SOURCE RECORDS:
--
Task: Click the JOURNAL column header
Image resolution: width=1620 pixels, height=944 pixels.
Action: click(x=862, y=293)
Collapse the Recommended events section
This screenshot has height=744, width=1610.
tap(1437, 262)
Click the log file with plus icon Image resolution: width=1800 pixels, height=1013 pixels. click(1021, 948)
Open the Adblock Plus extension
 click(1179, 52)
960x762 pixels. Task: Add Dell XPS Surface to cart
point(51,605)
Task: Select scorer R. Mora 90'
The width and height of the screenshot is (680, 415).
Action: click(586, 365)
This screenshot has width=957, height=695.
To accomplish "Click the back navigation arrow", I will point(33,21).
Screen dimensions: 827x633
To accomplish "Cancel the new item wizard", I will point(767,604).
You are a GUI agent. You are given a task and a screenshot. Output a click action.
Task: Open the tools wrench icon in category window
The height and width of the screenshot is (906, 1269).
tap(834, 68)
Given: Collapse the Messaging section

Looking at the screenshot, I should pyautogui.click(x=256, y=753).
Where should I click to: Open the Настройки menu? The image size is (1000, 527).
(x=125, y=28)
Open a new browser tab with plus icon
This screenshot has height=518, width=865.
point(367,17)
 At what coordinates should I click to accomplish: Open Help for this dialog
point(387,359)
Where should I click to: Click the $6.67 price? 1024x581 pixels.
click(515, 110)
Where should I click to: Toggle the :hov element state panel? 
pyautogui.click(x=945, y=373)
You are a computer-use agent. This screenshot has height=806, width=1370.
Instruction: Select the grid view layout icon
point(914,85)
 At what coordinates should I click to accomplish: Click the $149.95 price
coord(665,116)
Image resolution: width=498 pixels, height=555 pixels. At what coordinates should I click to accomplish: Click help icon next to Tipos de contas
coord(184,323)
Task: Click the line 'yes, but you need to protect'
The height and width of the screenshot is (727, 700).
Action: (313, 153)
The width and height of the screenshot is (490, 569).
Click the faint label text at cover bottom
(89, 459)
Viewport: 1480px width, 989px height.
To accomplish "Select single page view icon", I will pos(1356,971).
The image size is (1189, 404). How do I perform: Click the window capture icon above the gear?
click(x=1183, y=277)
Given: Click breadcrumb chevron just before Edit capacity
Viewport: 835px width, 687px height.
--
YOUR INSTRUCTIONS:
For the data above, state only how many lines include the word "agent".

WRITTEN ANSWER:
2